YÖK topu Milli Eğitim Bakanlığı'na, Milli Eğitim Bakanlığı da YÖK'e atmaktadır. Üniversitelerimiz YÖK'ün baskısı altında en temel sorunlarımıza çözüm üretememekte görüş beyan edememektedirler. Üniversitelerimizin anayasa değişikliği, katsayı ve türban konusunda takındıkları suskun tavır bu durumun en önemli göstergesidir. Öğretmenliği sözleşmeli hale getirerek mevsimlik işçi statüsüne dönüştürmek isteyenlerin bir başka hedefi ise eğitim sistemimizi cemaatlere teslim etmektir. %2'lik zamlarla açlık sınırı altında çalıştırılmak istenen öğretmenlerimiz, süreç içerisinde toplumsal saygınlıklarını da yitirme noktasına gelmişlerdir. Çocuklarımızı kalabalık sınıflara sokarak başlarını öğretmen koymayı marifet sayan, eğitimin birikmiş sorunlarını çözmekten imtina eden bu hükümetin, 24 Kasım'da öğretmenleri övmeye yönelik hamasi nutuklarına eğitim çalışanlarının itibar etmeyeceği çok açıktır.
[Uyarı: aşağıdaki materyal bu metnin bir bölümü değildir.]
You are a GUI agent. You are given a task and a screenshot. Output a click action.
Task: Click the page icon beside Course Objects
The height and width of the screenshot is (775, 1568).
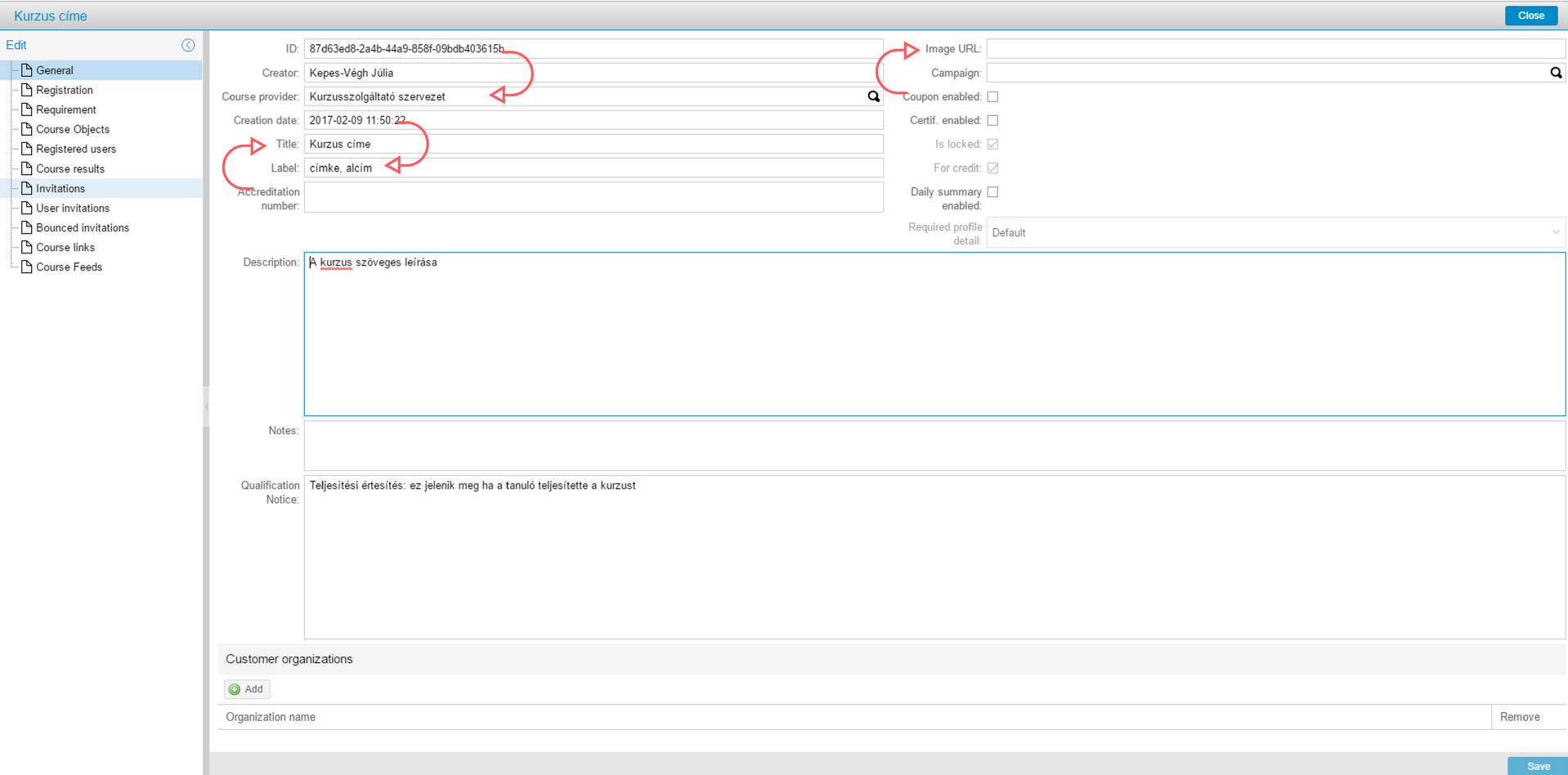[x=27, y=129]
"EĞİTİM-İŞ OLARAK DİYORUZ Kİ"
TÖS'ün büyük önderi Fakir Baykurt'un tanımladığı gibi eğilmeyen, yalvarmayan, ağlamayan öğretmenin mesleğindeki itibarına kaybetmemesi için başta milli eğitim bakanının sorumluluğunun bilinciyle hareket etmesini beklemekteyiz.  Kaderciliğin çaresizliğine boyun eğmeden, aklın ve bilimin öncülüğünde temel sorunların aşılmasıyla ülkemizin ihtiyaç duyduğu insan tipini üreteceğimize hiç kuşku yoktur. Emperyalizmin dayatmalarıyla şekillenen ve değişik uygulamalarıyla istediği gibi evirebildiği bu 'giydirme' eğitim sistemini terk ederek, öğretmenlerimizin de katılımıyla; çağdaş, laik, halkçı, ulusal, özgür eğitimi, aklın ve bilimin öncülüğünde yeniden kuracağımıza hiç kimsenin kuşkusu olmasın.